Zusammen mit den Ausbauten für Infrastruktur, die durchweg von Putin nahestehenden Oligarchen ausgeführt wurden, hat man 11 Milliarden Euro investiert – die teuerste WM, die es je gab. Rund eine Milliarde, so heisst es, ist jetzt schon im Korruptionssumpf versunken. Der monatliche Durchschnittslohn in Russland beträgt 257 Euro.

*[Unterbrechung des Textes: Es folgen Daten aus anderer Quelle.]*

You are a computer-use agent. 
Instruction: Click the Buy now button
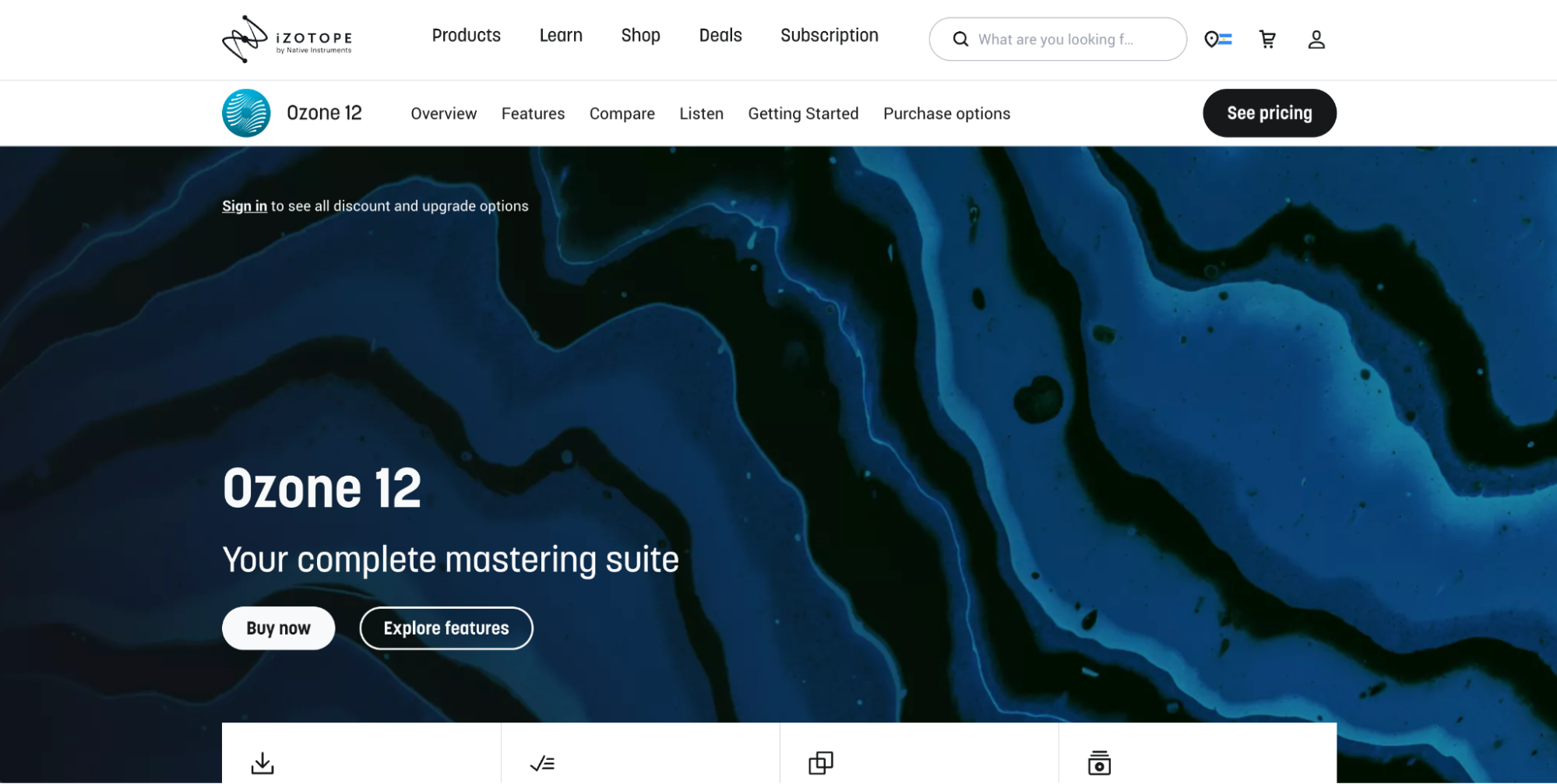tap(278, 628)
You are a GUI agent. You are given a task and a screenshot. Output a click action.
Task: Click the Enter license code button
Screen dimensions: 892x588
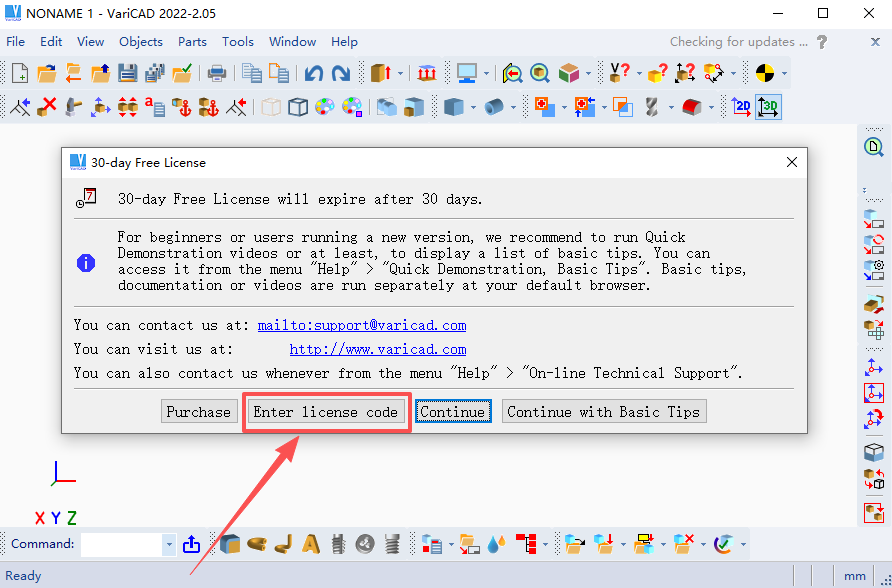pos(326,412)
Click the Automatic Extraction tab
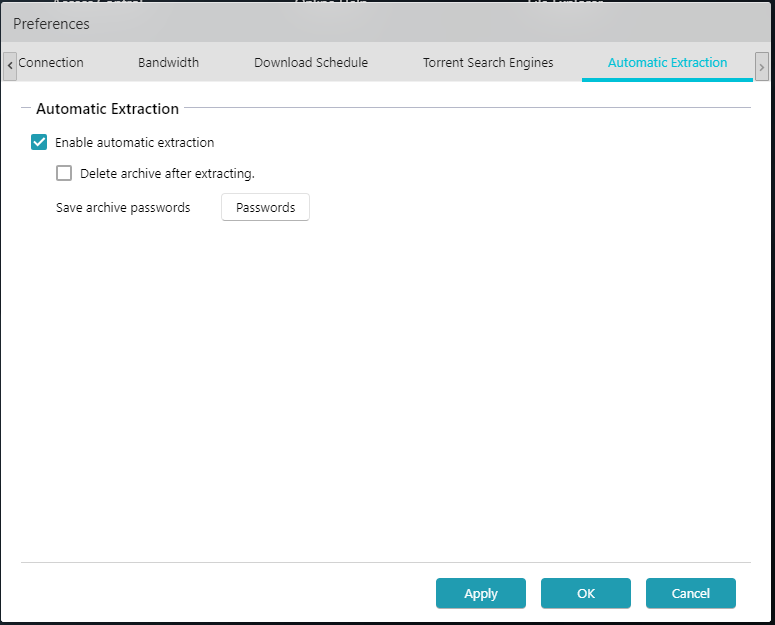Screen dimensions: 775x625 [x=667, y=63]
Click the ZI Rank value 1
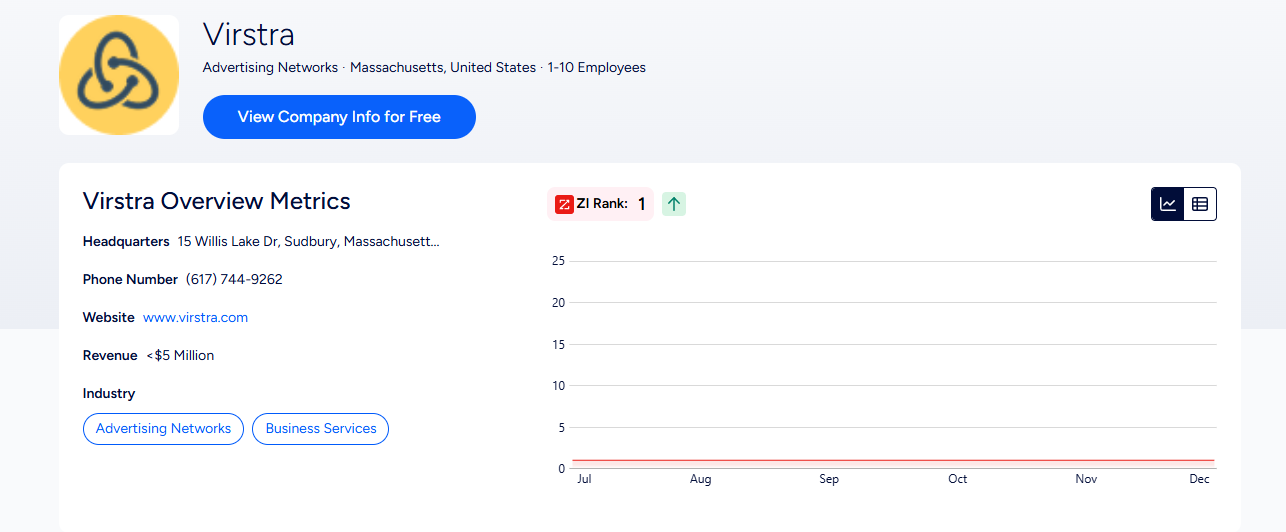Screen dimensions: 1286x532 coord(641,204)
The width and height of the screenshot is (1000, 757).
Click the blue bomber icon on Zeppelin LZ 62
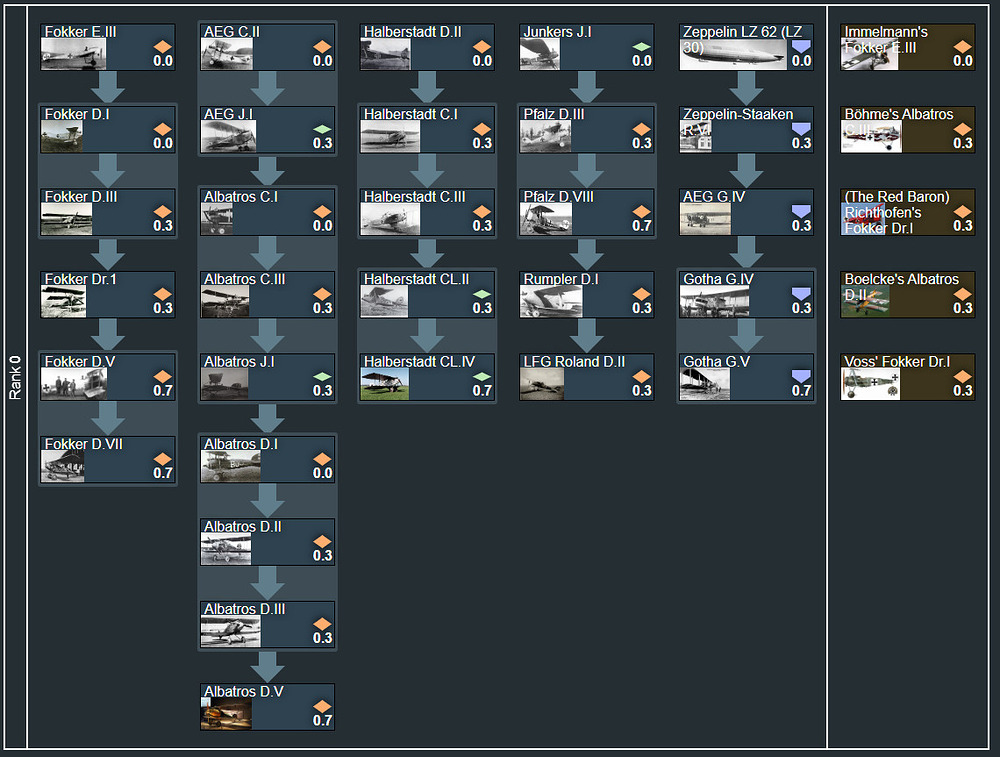802,47
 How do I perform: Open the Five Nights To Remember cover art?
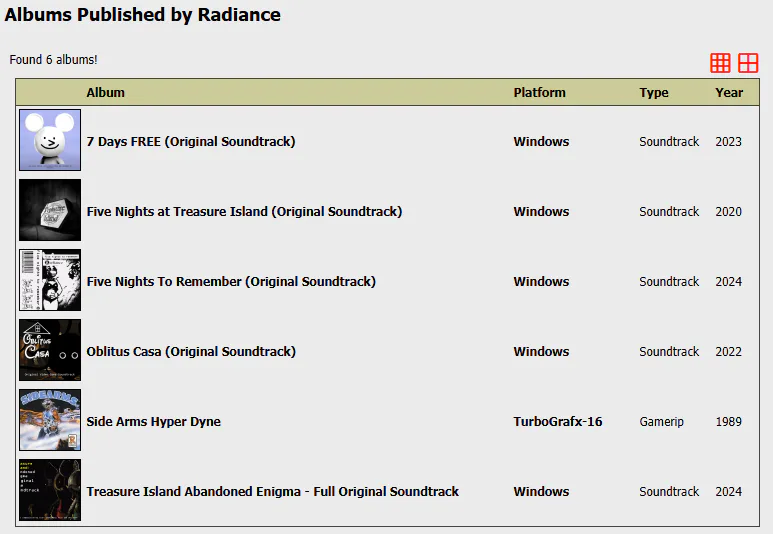[50, 280]
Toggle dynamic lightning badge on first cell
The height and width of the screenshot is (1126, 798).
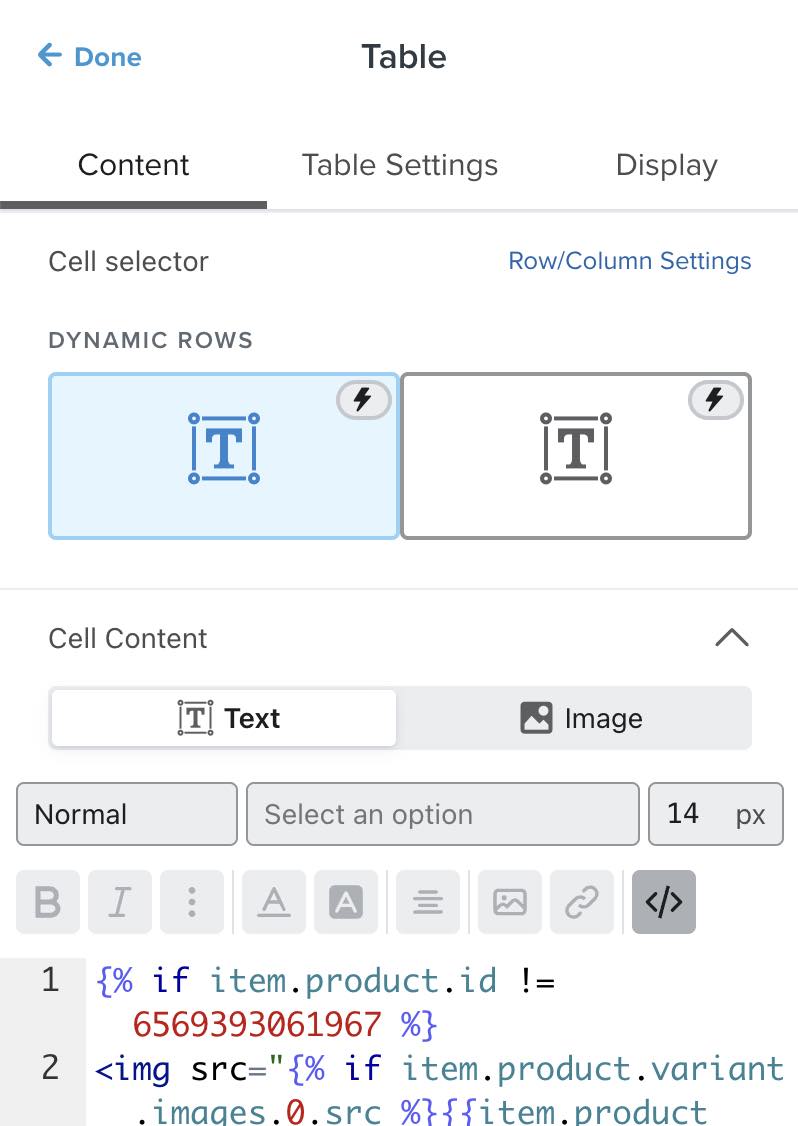(x=363, y=401)
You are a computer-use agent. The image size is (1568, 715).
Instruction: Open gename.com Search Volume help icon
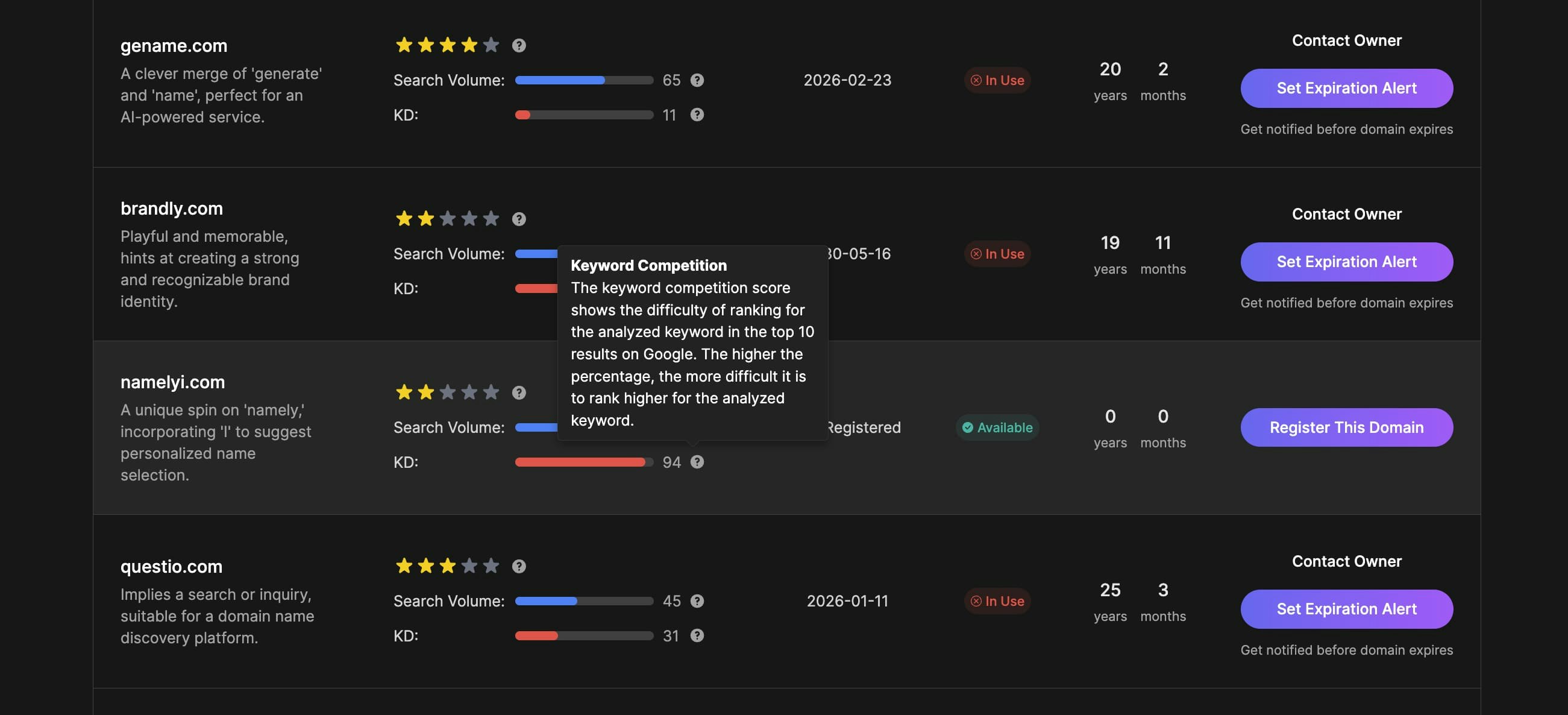coord(697,80)
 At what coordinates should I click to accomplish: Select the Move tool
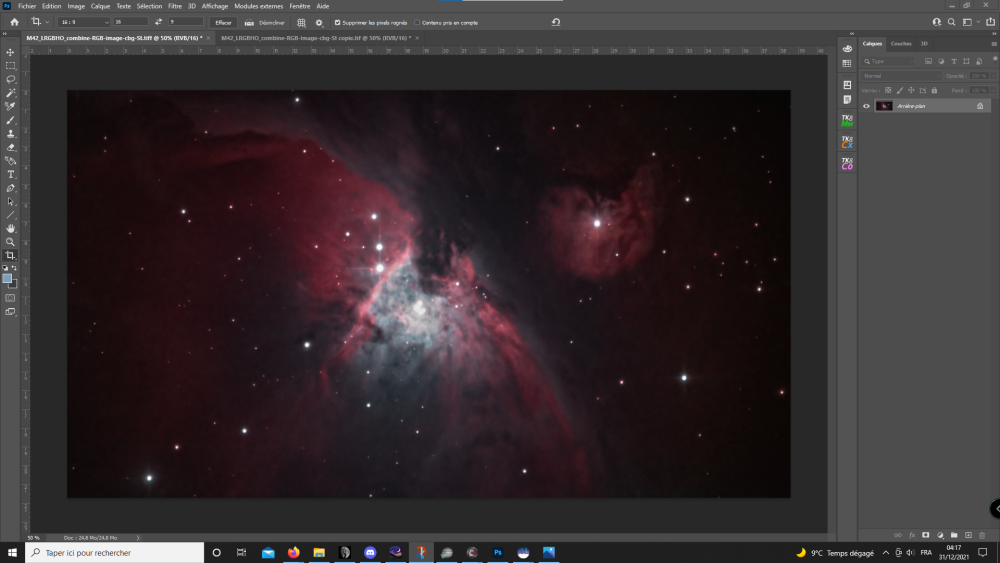10,52
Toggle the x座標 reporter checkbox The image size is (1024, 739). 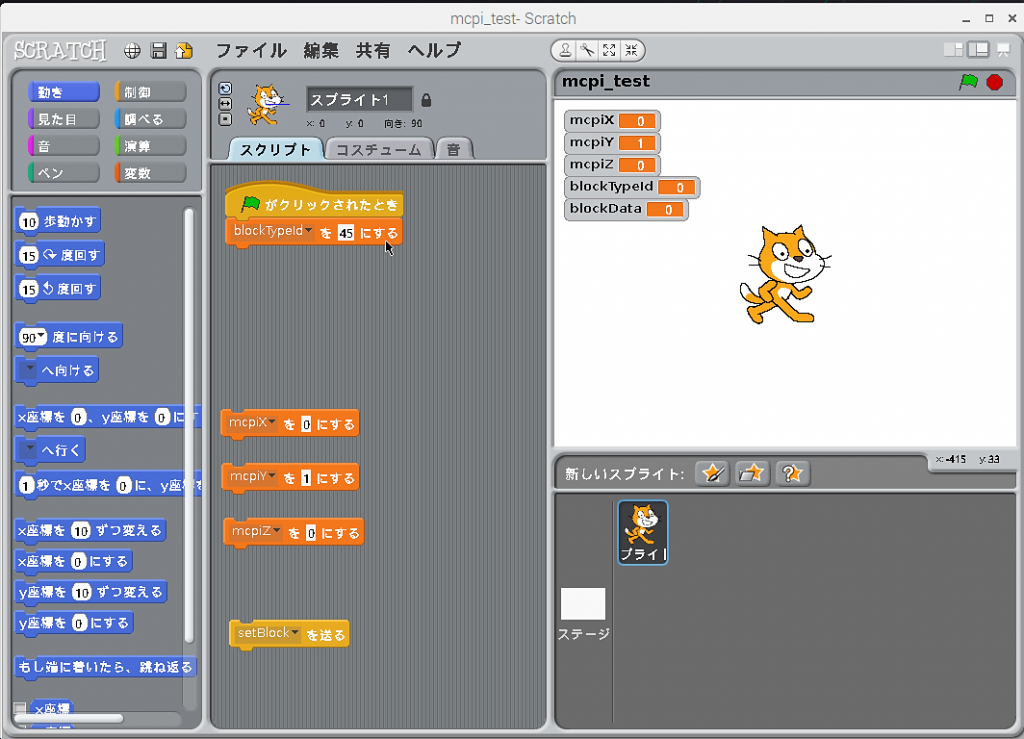pos(20,709)
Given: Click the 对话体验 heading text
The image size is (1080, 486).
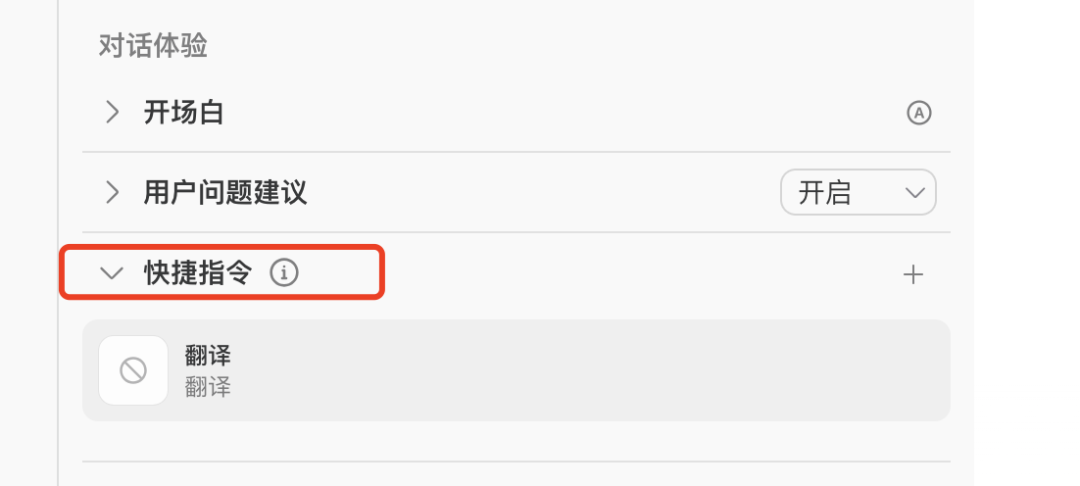Looking at the screenshot, I should pos(153,46).
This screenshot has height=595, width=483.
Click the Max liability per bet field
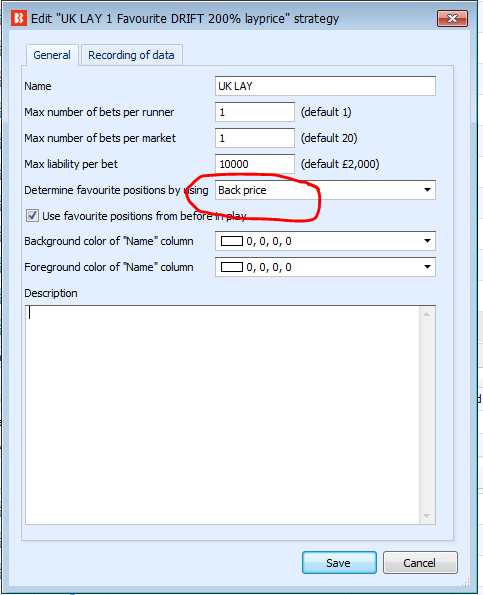[255, 164]
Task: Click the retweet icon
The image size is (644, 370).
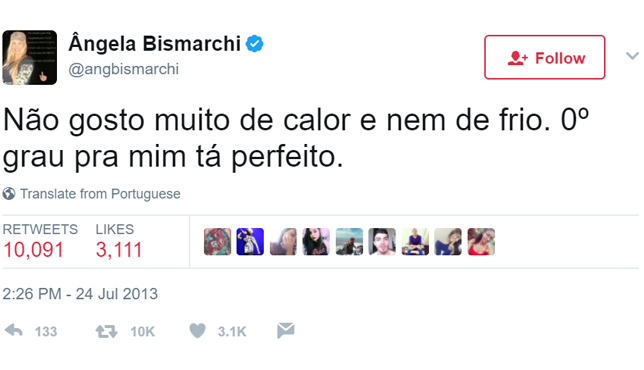Action: (106, 331)
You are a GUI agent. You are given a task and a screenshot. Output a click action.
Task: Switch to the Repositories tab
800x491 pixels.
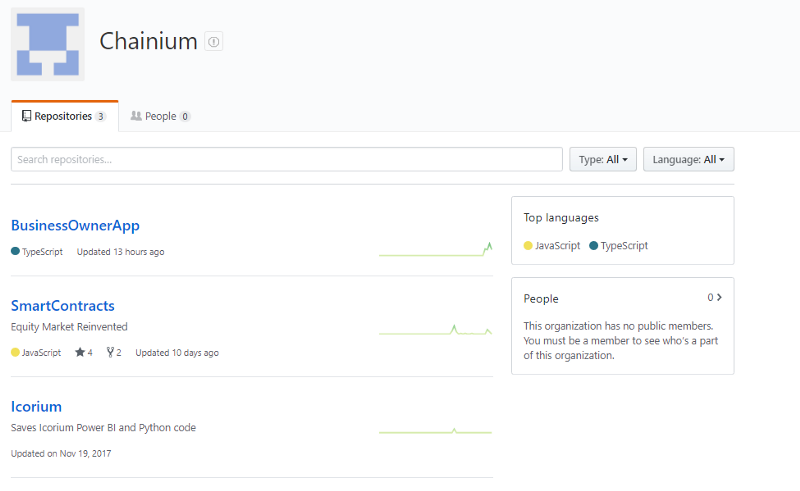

Doch Präsident Putin hat bekommen, was er will. Über eine Milliarde Menschen in der Welt werden vier Wochen lang auf sein Land schauen, der Rubel wird rollen und die Sicherheitskräfte werden dafür sorgen, dass die Kameras aus aller Welt möglichst wenig von den Missständen im Land einfangen und jede Demonstration gegen sein autokratisches Regime im Keim erstickt wird. Und wahrscheinlich werden sie auch dafür sorgen, dass Russlands hässliche Hooligans ausgeschaltet werden. Und wenn nicht, dann ist da ja immer noch die FIFA, die die Macht über sämtliche Bilder aus den Stadien hat und dafür sorgen kann, dass ihre Kameras nur die freudigen Bilder einfangen. In sämtlichen Austragungsorten dieser WM gilt zudem vier Wochen lang ein Versammlungsverbot.
Die mindestens eine Milliarde Fersehzuschauer in aller Welt mussten zum gestrigen WM-Auftakt aber erst mal eine grell-kitschige Eröffnungsfeier über sich ergehen lassen, bei der rund 800 Akteure um das goldene Kalb, einen stilisierten Fussball herumtanzten. Man hatte die Operndiva Aida Garifullina eingekauft, die sich auf einem lächerlichen Feuervogel sitzend ins Stadion tragen liess und Weltstar Robbie Williams, der drei seiner Hits zum Besten gab und seinen Auftritt damit beendete, dass er der Milliarde Fernsehzuschauer am Ende den Stinkefinger zeigte.
Welch peinlicher Auftakt einer Fussball-Weltmeisterschaft. Da hilft es wenig, wenn William hinterher erklären liess, dieser ausgestreckte Mittelfinger sollte seinen Kritikern in England gelten. Die hatten sich empört darüber gezeigt, dass er sich für diese Veranstaltung hat einkaufen lassen. Während gleichzeitig wegen der mysteriösen Giftanschläge in Grossbritannien auf Russen, die den Machthabern im Kreml missfallen, kein einziges Mitglied der britischen Regierung zu dieser Weltmeisterschaft reisen wird.